Alfred E. Miller was born in Spring Mills, Pennsylvania, on June 13, 1833, being the son of Jonas and Lydia (Ettinger) Miller, natives of Lehigh County, Pennsylvania, and born in 1801 and 1799 and died in 1876 and 1874, respectively. The father was a tailor but farmed some the latter part of his life. Alfred was educated and raised in his native place and when seventeen started for himself. He worked on the farm and one year later took up blacksmithing, which he followed for three years. Subsequent to that, we find him for eight years in a dry goods store and then he went to Colorado and mined three years.
His next move was to Baker City, Oregon, and there he freighted and mined for fifteen years and came thence in 1877 to Dayton, Washington. That was the place of his toils on the farm until 1891, when he came to Genesee and bought land. Like the majority of the farmers in the gloomy year of 1893, he went to the wall financially and when the reservation opened he came hither and selected his place, three miles west from Gifford. He had but a few cents in cash, and the opening of a new place was very slow, but he has labored on and now has a good home, plenty of stock, does a general farming business and is prospering. Mr. Miller has one brother, Charles, a tailor in Pennsylvania, and four sisters, Catharine, deceased wife of Michael Keys: Aim, widow of Evan Evens, in Pennsylvania: Polly, widow of Lyons M. Hanna; Margaret, single, living in Pennsylvania. Mr. Miller is a member of the Lutheran Church and his wife of the Baptist. He is a Republican and is active in the improvement of the country and the development of its resources.

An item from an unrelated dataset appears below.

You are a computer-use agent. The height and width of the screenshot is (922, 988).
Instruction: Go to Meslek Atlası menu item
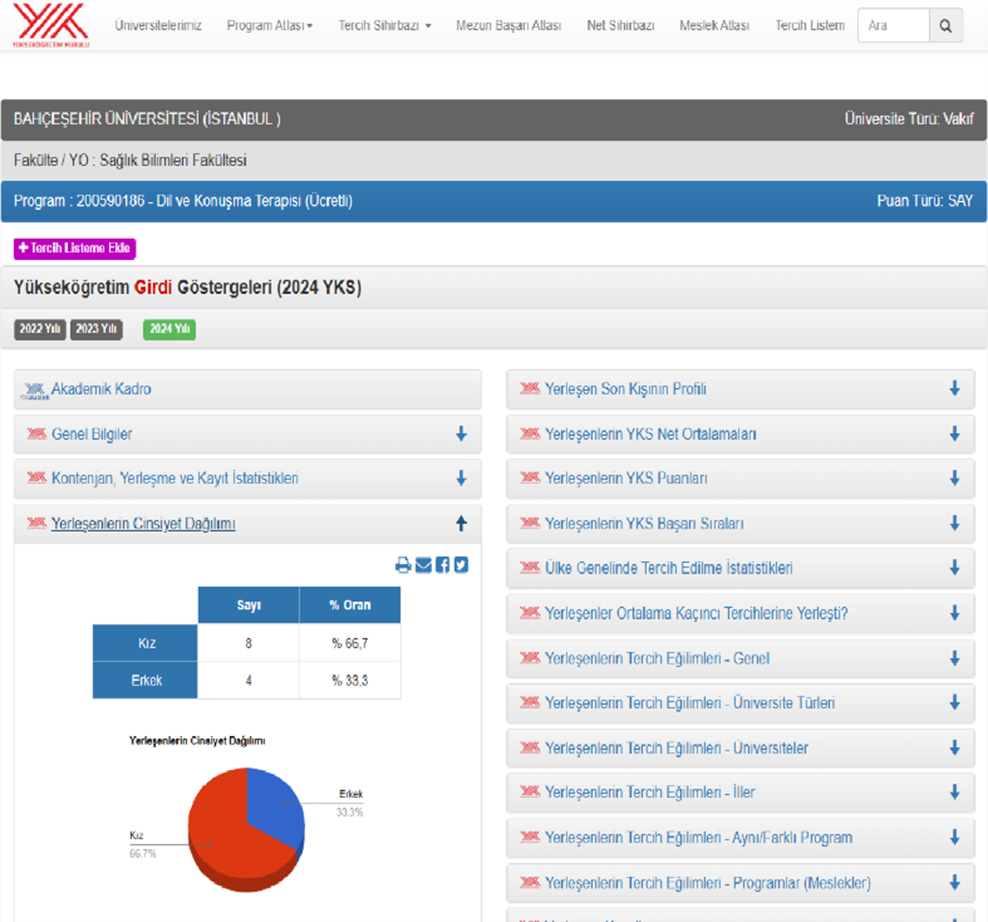(x=714, y=26)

On April 19, 1867, at La Grande, Oregon, Mr. Miller married Julia Holbfield widow of David Holbfield, and daughter of Theopholus and Elizabeth H. (Lechman) Shaw, natives of Kentucky. Mrs. Miller was born in Putnam County. Missouri, on June 26, 1838, and came to Oregon with her parents in 1865. She had nine brothers and sisters and all are dead but two, Sampson, in Okanogan County, Washington; Daniel, in Baker City, Oregon. Four children have been born to Mr. and Mrs. Miller: Charles, at home; Annie, wife of George M. White, near Culdesac; Jane, wife of Charles Bateman, on the reservation; Mary, wife of F. A. Schreffler, a farmer near Girford. Mrs. Miller had one son by her former marriage, David, living near Clarkston, Washington.
Mr. and Mrs. Miller are well respected people and are worthy of the esteem in which they are held. They have labored well to develop the western country and are deserving of the portion they have wrought out by their toils.